Nach der Eroberung der irakischen Stadt Falludscha durch Dschihadisten ist die Lage im Norden des Land am Montag unklar geblieben. Ein ranghoher Stammesführer sagte der Nachrichtenagentur AFP am Telefon, die ISIL-Kämpfer hätten Falludscha verlassen.
Die Stadt sei nun in den Händen sunnitischer «Stammessöhne», sagte Scheich Ali al-Hammad. «Sie sind da, um die Stadt zu verteidigen.» Zu Details äusserte er sich nicht.
Ein Augenzeuge in Falludscha sagte hingegen, die Stadt sei noch immer unter der Kontrolle von ISIL-Kämpfern. Diese hätten aber ihre zuvor gehissten schwarzen Flaggen heruntergelassen, aus «Taktik, um nicht zu Zielen von Angriffen zu werden».
Regierung verlegt Truppen
Die Regierung in Bagdad hatte am Sonntag einen Grossangriff zur Rückeroberung der Stadt angekündigt. Dazu seien bereits Spezialkräfte vor der Stadt im Einsatz, weitere Truppen würden verlegt.
Regierungschef Nuri al-Maliki rief die Bewohner der Stadt zum Widerstand auf. Im Staatsfernsehen forderte al-Maliki am Montag «die Bevölkerung und die Stämme von Falludscha» auf, «die Terroristen zu vertreiben».
Mit ihrem Widerstand sollten die Bürger verhindern, dass ihre Stadtteile zum Schauplatz von Kämpfen zwischen Aufständischen und Regierungstruppen würden, sagte al-Maliki.

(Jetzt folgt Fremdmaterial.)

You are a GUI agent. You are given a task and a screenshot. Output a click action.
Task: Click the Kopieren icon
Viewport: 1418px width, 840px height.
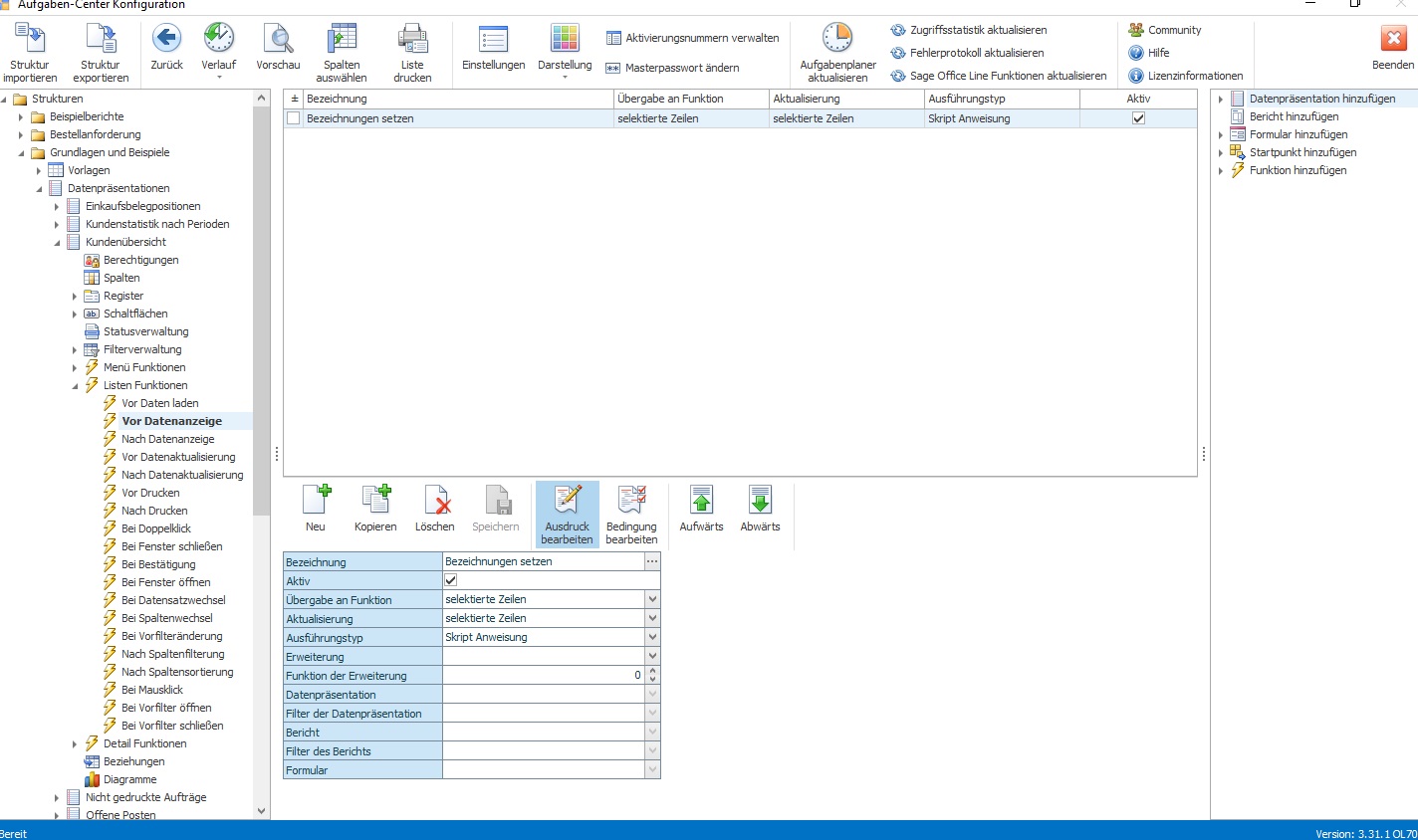coord(375,500)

Die irakischen Sicherheitskräfte wies der Ministerpräsident zudem an, «keine Wohnbezirke» in Falludscha anzugreifen.
Kämpfe um Vorherrschaft im Norden
Kämpfer der mit dem Terrornetzwerk Al-Kaida verbündeten Dschihadistengruppe Islamischer Staat im Irak und in der Levante (ISIL) hatten Falludscha Ende der vergangenen Woche unter ihre Kontrolle gebracht. Die Stadt liegt in der Provinz Anbar.

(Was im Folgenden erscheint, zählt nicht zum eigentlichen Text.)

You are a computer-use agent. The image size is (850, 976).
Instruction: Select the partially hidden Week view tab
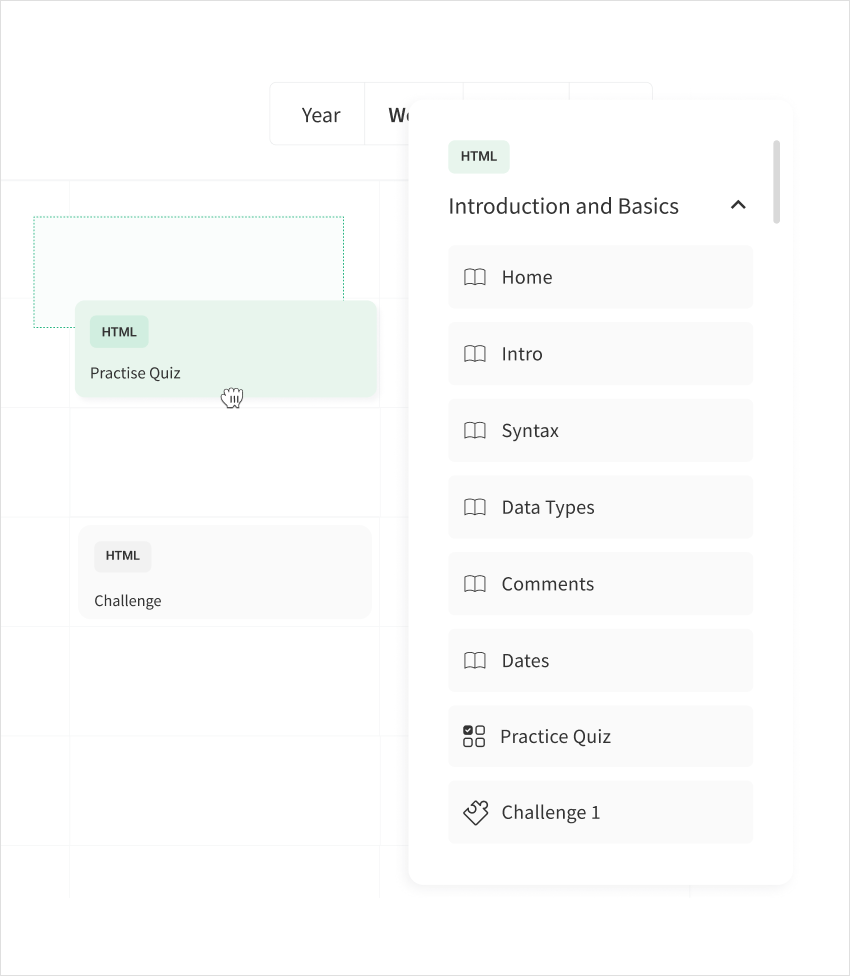click(x=397, y=115)
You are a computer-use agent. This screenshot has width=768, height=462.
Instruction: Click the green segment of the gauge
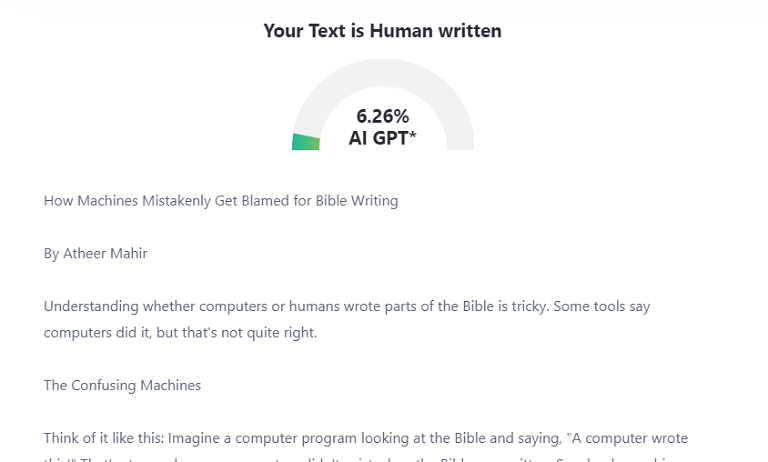pos(306,142)
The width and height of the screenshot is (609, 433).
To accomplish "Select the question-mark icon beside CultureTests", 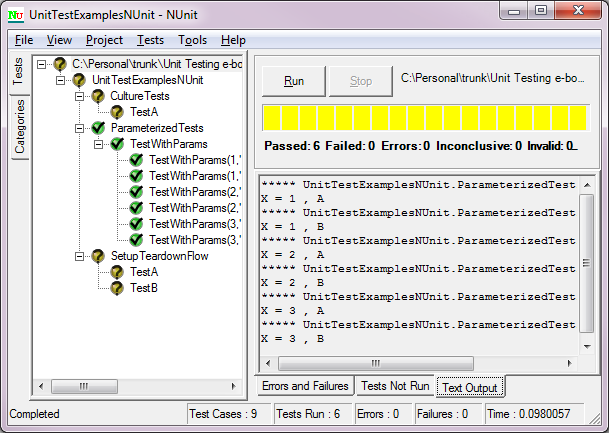I will tap(98, 96).
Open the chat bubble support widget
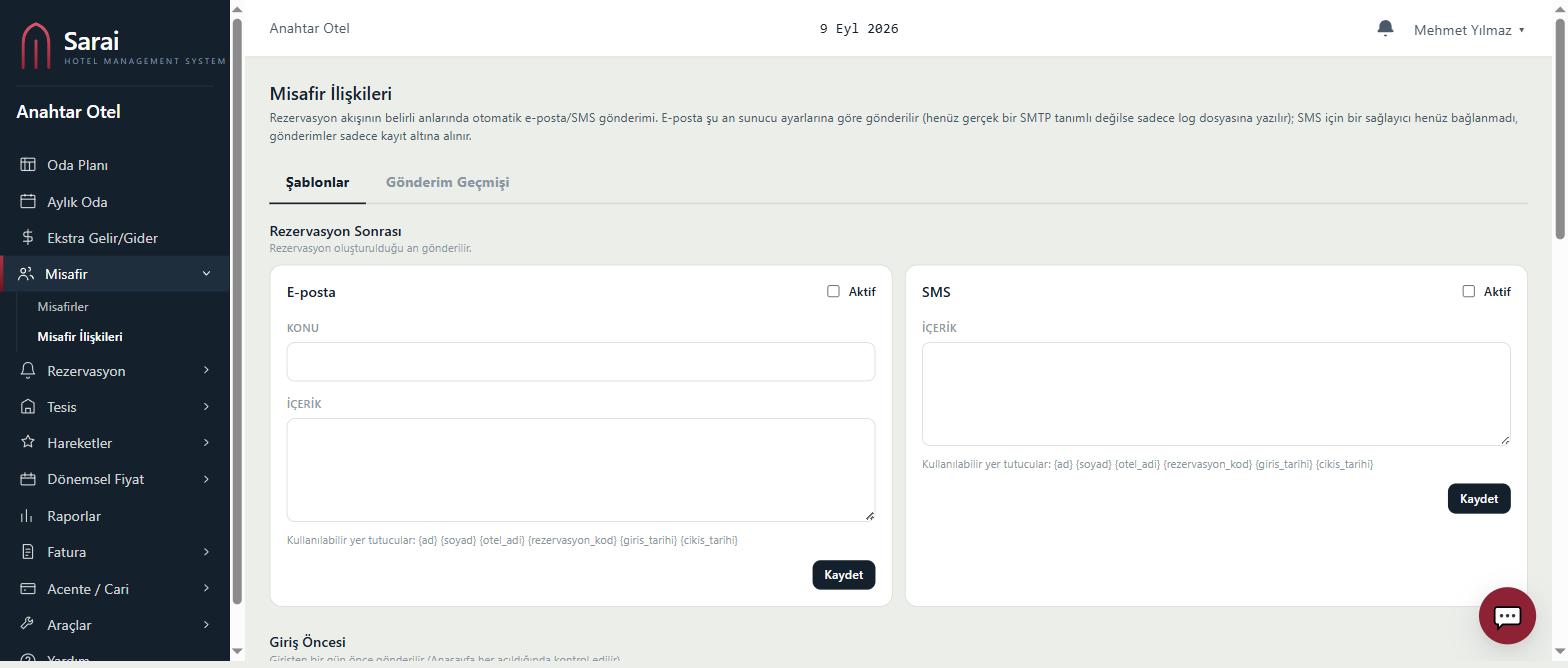The width and height of the screenshot is (1568, 668). (x=1507, y=615)
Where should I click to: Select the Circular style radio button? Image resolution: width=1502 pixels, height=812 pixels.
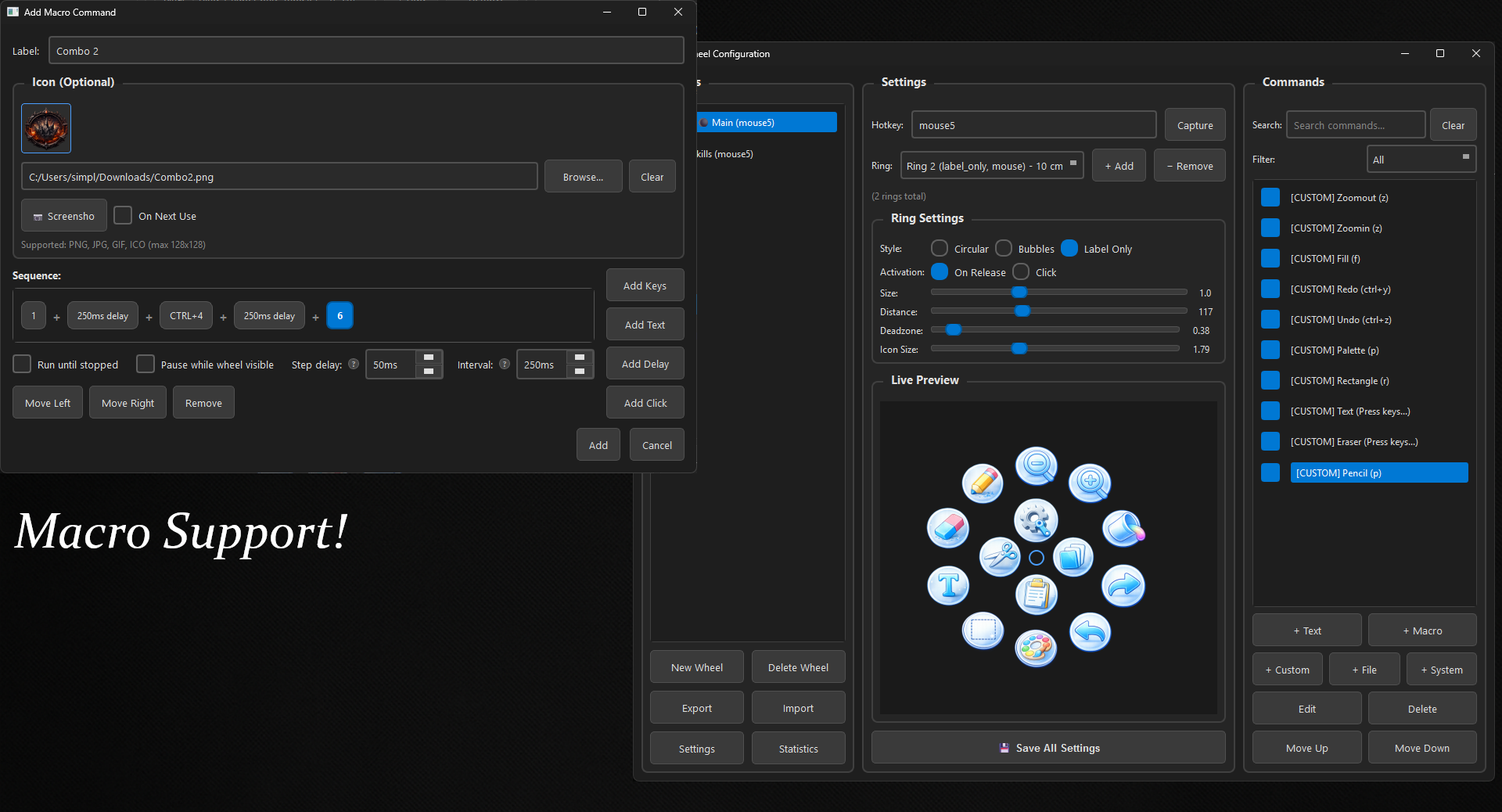click(940, 249)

Bei Kämpfen um die Vorherrschaft in Anbar wurden in den vergangenen drei Tagen mehr als 200 Menschen getötet. Die Regierung in Bagdad hatte am Sonntag einen Grossangriff zur Rückeroberung der Stadt angekündigt. Dazu seien bereits Spezialkräfte vor der Stadt im Einsatz, weitere Truppen würden verlegt.
Gerungen wird auch um die Vorherrschaft in der weiter westlich gelegenen Provinzhauptstadt Ramadi. Dort gab es der Polizei zufolge am Montag in mehreren Stadtvierteln Gefechte zwischen Sicherheitskräften und Aufständischen.
Tausende auf der Flucht
Es ist das erste Mal seit Jahren, dass islamistische Extremisten in grossen irakischen Städten offen die Kontrolle ausüben. Falludscha war nach dem US-Einmarsch 2003 eine Hochburg der sunnitischen Rebellen und Schauplatz heftiger Kämpfe. Schliesslich gelang es den US-Streitkräften mit Hilfe regionaler Stammesmilizen, Stadt und Provinz unter Kontrolle zu bringen.

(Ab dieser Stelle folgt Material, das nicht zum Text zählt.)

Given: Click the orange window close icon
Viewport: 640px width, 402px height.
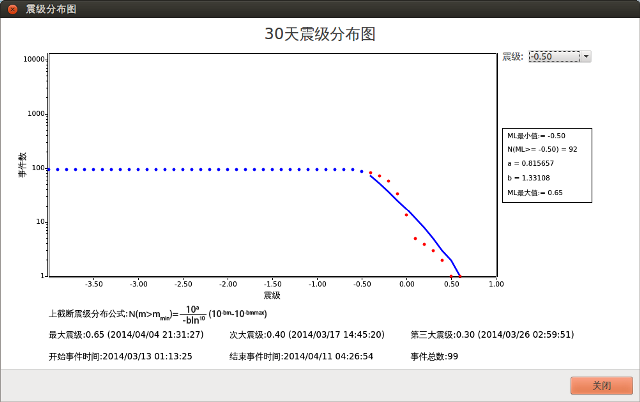Looking at the screenshot, I should click(x=11, y=8).
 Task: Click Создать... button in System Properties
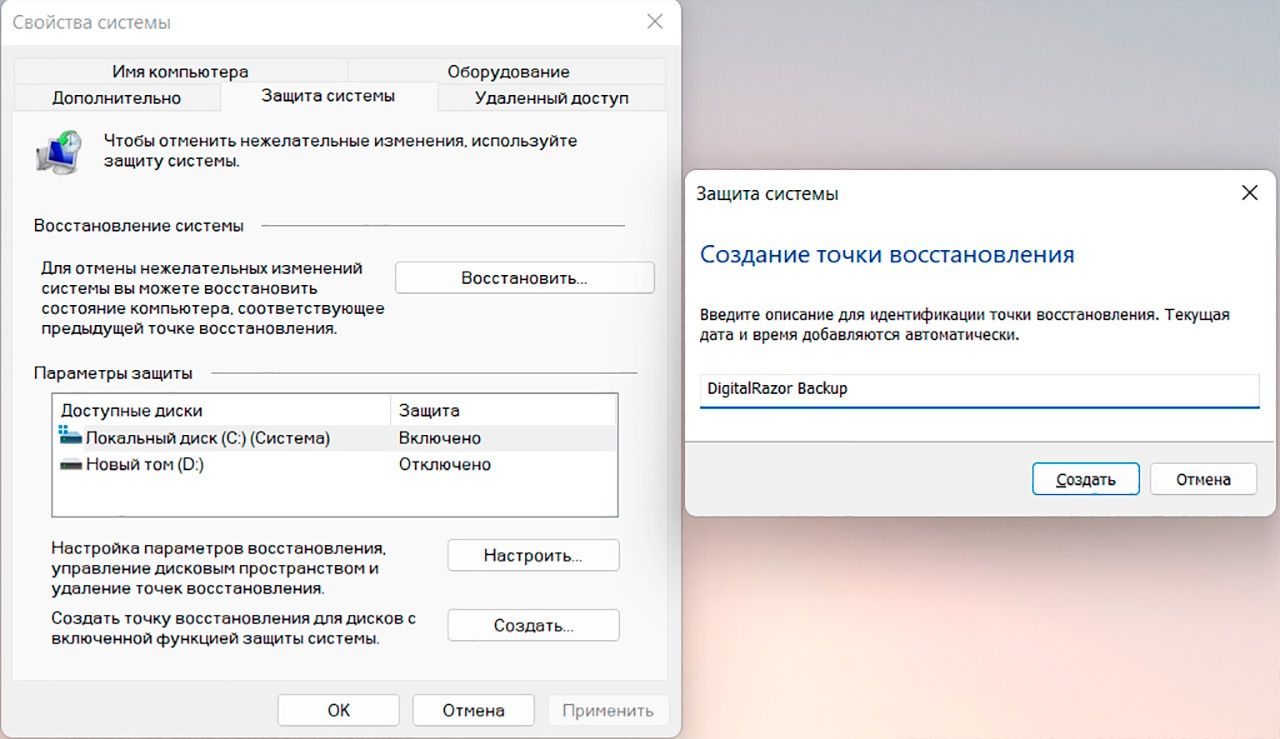(533, 626)
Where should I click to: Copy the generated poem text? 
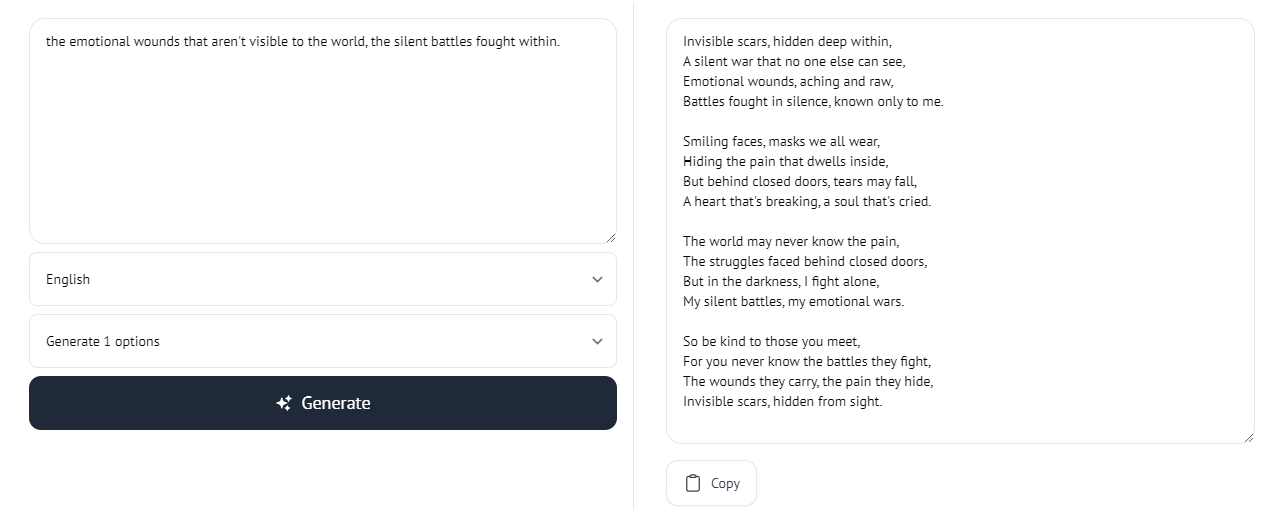711,483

Seit dem Abzug der US-Truppen Ende 2012 gewannen islamistische Rebellen in Anbar jedoch wieder an Boden. US-Aussenminister John Kerry sagte am Sonntag während seiner Nahost-Reise, Washington werde die irakischen Streitkräfte in ihrem Kampf gegen Extremisten unterstützen, habe aber nicht vor, erneut Bodentruppen zu entsenden. Dies sei «ihr Kampf», sagte Kerry.
Neben ISIL-Einheiten und den regulären Armee-Einheiten sind in Anbar regierungstreue Milizen und aufständische Milizen im Einsatz. Allein am Freitag und Samstag wurden mehr als 160 Menschen bei Gefechten getötet, die meisten waren ISIL-Kämpfer. Tausende Anwohner flohen aus Falludscha.